Now, simply with respect to economy of expression and content, the Apostles’ Creed is considerably superior to the Nicene-Constantinopolitan Creed that has been our text. It says everything that needs to be said, and nothing more, which probably accounts in part for its continuing use and influence. The Nicene-Constantinopolitan Creed, however, is far superior to every subsequent creed and confession elaborated by Christians.

It adds to the Apostles’ Creed what is required to clarify the identity and work of the Son of God, and the work of the Spirit and the church. In this elaboration, it has shown itself faithful to the full range of scriptural testimony and the extraordinarily complex character of the Christian story. But it stops there. It retains the virtue of reticence. For this reason, and for its central place in the liturgical life of many Christians, this version of the creed deserves the close attention of the church today.

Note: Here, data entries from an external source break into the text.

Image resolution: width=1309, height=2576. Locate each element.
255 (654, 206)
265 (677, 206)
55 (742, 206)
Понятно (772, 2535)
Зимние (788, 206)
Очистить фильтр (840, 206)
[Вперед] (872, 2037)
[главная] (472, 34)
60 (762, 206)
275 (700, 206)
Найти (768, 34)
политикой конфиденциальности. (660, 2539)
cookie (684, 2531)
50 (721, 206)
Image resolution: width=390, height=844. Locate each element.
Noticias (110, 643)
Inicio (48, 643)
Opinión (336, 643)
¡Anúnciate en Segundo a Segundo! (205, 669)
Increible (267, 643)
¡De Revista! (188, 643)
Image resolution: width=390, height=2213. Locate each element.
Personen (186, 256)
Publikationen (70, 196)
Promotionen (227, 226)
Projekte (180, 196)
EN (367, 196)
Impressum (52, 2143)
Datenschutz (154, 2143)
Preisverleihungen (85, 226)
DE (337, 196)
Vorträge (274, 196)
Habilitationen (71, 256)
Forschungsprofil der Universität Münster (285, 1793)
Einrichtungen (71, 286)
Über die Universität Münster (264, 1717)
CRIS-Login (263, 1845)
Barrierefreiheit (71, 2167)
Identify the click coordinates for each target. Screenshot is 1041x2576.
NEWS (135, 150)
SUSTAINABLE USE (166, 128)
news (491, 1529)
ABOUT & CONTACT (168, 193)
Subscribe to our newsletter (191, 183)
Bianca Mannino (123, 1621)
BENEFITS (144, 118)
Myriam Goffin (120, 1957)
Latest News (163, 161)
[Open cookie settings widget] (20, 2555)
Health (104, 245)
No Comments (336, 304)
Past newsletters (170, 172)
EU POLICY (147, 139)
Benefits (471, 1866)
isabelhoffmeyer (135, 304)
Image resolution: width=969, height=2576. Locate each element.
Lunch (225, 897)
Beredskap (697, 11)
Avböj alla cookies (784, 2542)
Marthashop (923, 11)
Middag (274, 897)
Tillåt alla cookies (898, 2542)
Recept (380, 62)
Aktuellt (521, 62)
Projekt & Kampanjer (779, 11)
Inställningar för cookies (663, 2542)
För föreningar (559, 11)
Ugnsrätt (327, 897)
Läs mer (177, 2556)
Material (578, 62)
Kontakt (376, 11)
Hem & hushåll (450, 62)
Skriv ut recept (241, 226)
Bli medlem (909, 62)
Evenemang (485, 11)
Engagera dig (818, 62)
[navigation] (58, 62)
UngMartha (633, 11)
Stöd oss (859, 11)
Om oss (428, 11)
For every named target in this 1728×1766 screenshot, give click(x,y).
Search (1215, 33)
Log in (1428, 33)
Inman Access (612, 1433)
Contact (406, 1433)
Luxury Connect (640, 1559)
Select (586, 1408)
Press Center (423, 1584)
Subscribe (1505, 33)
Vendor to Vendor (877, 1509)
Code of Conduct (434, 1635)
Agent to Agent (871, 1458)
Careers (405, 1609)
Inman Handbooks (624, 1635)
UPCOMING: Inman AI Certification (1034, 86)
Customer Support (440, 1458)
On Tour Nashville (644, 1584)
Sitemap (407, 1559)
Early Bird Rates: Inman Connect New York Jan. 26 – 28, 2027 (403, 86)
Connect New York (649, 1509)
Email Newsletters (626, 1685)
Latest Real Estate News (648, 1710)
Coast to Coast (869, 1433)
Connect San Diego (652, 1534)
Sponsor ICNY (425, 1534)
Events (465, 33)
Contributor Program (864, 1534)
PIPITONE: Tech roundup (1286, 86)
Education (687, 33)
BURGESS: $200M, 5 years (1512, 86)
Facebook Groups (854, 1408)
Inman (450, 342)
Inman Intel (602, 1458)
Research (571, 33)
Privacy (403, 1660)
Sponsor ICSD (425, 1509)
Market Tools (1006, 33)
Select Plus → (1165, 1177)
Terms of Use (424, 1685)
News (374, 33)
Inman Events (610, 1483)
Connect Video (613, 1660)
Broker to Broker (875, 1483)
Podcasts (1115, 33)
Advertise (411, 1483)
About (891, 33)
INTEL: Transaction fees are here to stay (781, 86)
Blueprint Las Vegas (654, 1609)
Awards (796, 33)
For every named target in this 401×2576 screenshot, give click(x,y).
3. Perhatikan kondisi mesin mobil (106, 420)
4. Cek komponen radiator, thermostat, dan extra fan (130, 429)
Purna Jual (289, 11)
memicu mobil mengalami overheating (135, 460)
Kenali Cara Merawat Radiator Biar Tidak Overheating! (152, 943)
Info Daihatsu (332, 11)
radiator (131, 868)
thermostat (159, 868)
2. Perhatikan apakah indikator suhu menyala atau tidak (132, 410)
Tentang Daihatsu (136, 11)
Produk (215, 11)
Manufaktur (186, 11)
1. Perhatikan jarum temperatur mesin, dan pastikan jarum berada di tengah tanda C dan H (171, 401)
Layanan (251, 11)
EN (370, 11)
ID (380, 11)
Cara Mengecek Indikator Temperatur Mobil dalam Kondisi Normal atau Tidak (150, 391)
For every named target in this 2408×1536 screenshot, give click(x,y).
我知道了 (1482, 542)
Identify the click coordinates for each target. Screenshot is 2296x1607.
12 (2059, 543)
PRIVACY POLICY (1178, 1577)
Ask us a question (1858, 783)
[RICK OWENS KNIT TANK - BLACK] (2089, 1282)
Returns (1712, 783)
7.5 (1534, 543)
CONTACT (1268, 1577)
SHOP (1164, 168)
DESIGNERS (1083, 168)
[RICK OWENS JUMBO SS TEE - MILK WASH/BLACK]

The simplicity of the creed is notable first in those matters on which it speaks. The creed consistently affirms what without trying to specify how, and thus liberates in two ways: the minds of believers are free to examine and investigate, without constraint, the gaps left within by the creed’s propositions, and their minds are not imprisoned by extraneous and possibly unworthy explanations or elaborations. The creed thus provides a stable confession within which the faithful can find a variety of acceptable standpoints and interpretations. This is part of what I meant by saying earlier that the creed gives boundaries, not barriers (pp. 314-316).

The creed tells us what is absolutely essential: God acts in the world for the sake of humans and to save them. The “how” and any further inquiry into the “why” remain unstated because they are both (ultimately) unknowable and unnecessary (p. 318).

Thus, the creed, far from being a restriction on Christian thinking, actually liberates the Christian mind. The simple and thrifty creed defines a few essential points and opens reasoning faith to many others. In this way it provides a model of establishing boundaries that are not barriers (pp. 320-321).


BillyD said...

Stand Firm (I site I usually disagree with) has a link to a sermon preached at the Palo Alto Unitarian Universalist Church by the Rev. Mr. Butcher. In addition to being one of the clergy at that Community Church mentioned below, he's also a UU - he calls himself "bi-ecclesial." And when it comes to his beliefs about Jesus Christ, it's seems rather obvious that he objects to the use of the creeds not because they don't show due regard for Our Lord's life, or because they interrupt the flow of the liturgy, but because he simply doesn't believe a word of them.

Bryan Owen said...

Yes, I've seen the sermon. I shared it with an Orthodox friend, who said that, ironically, parts of it are compatible with Orthodoxy. But the rest, in his opinion, is an expression of "pure hatred" for Orthodox Tradition.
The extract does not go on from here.